Epidural-inhalational Versus Epidural-intravenous Anaesthesia on Anti-tumor Immunity in Patients With Cancer Colon

Not Applicable

Completed

• Conditions: Immunity Factors in Cancer Colon Patients
• Interventions: Procedure: thoracic epidural

• Registration Number: NCT04518579
• Lead Sponsor: South Egypt Cancer Institute

Brief Summary

Surgery is the primary treatment for colon cancer.
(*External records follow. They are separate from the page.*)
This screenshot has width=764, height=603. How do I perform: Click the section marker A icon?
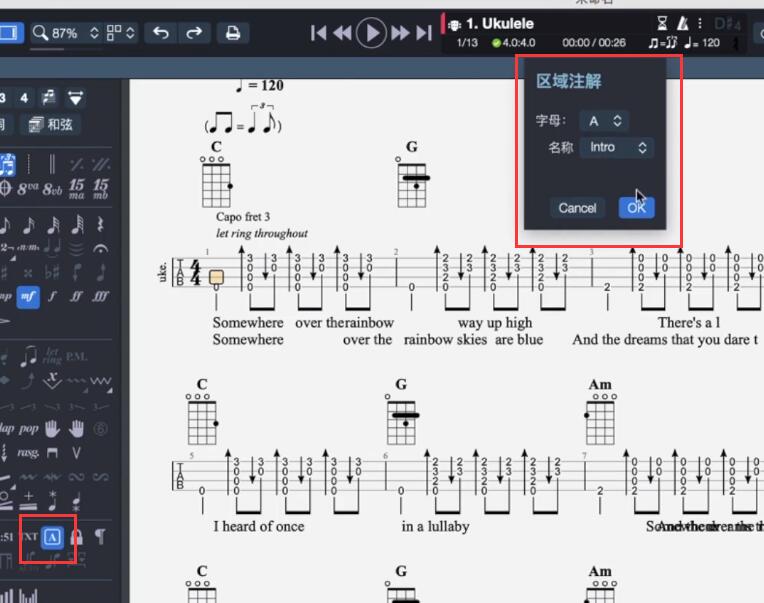53,537

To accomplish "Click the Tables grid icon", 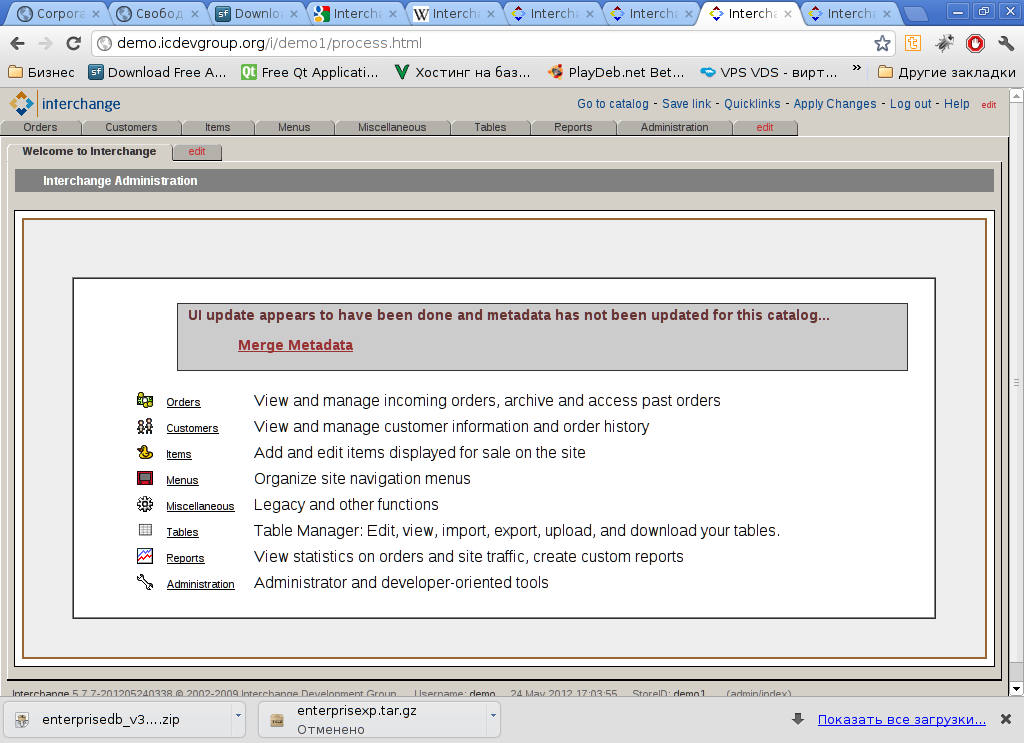I will coord(145,530).
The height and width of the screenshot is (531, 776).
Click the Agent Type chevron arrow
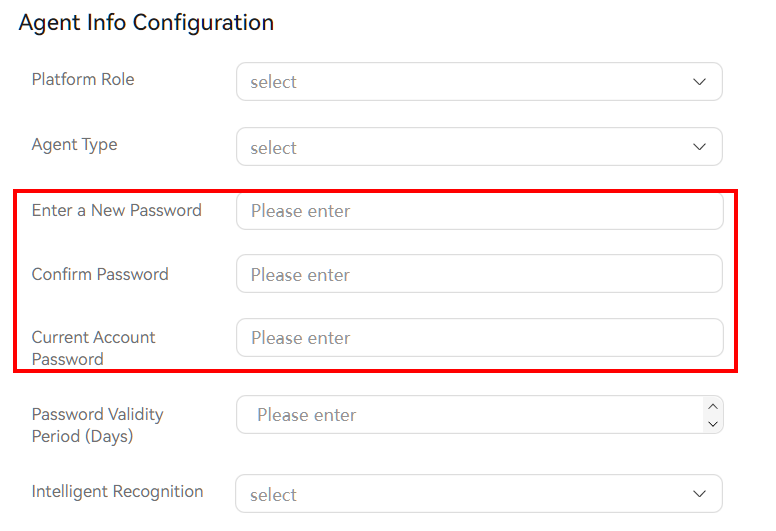700,148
However, the rate of recurrence or metastasis in colon cancer can be as high as 30%, even in stages 1 and 2 . Most colon cancer-related deaths are caused by metastatic disease . Many patients with colon cancer harbour micrometastases and disseminated tumour cells at the time of surgery . Whether the micrometastases develop into clinically significant metastases depends on the immune system's ability to eradicate them.The aim of the study is to declare the effect of epidural-intravenous based anesthetic technique on anti-tumor immunity and in comparison to epidural inhalational based anesthetic technique in patients undergoing open surgical resection of colon cancer.

Detailed Description

Not available

Study Timeline

• Study Start: 2018-04-15
• Primary Completion: 2020-06-01
• Status Verified: 2020-08
• Study Completion: 2020-08-01
• Study First Submitted: 2020-08-09
• Study First Submitted QC: 2020-08-14
• Study First Posted: 2020-08-19
• Last Update Submitted: 2020-08-19
• Last Update Posted: 2020-08-21

Recruitment & Eligibility

• Status: COMPLETED
• Sex: All
• Target Recruitment: 48

Inclusion Criteria

• Age 20-70 yrs.
• ASA class I and II
• Elective open surgery for non-metastatic cancer colon stage I,II

Exclusion Criteria

• Patient refusal
• Known allergy to the study medications
• Patients with compromised immune function ( associated blood diseases, immunosuppressive drugs, chemotherapeutic agents, corticosteroids)
• Contraindications to epidural insertion e.g. infection at insertion site and coagulopathy

Study & Design

• Study Type: INTERVENTIONAL
• Study Design: PARALLEL

Arm && Interventions

Group	Intervention	Description
Group (EH)	thoracic epidural	Group (EH) received epidural (fentanyl and bupivacaine)- inhalational based anesthetic technique and postoperative analgesia through patient controlled analgesia device (PCA)
Group (EP)	thoracic epidural	Group (EP) received epidural (fentanyl and bupivacaine) - propofol based anesthetic technique and postoperative analgesia through patient controlled analgesia device (PCA)

Primary Outcome Measures

Name	Time	Method
anti tumour immunity	preoperative and Day 1 postoperatively	Venous blood samples are withdrawn. Samples for measurement of percentage of expression of CD8,CD16 and CD56 will be collected in sodium heparin anticoagulant tubes and will be processed according to manufacturer's instructions,and samples for VEGF-C will be centrifuged at 4000 g. Thereafter, the serum will be stored at -22 C for future measurement

Secondary Outcome Measures

Name	Time	Method
change in pain intensity	24 hours postoperative	pain intensity measured by Visual analogue scale from 0 to 10 where 0 no pain and 10 is sever pain

Trial Locations

Locations (1)

South Egypt Cancer Institute; 🇪🇬 Assuit, Egypt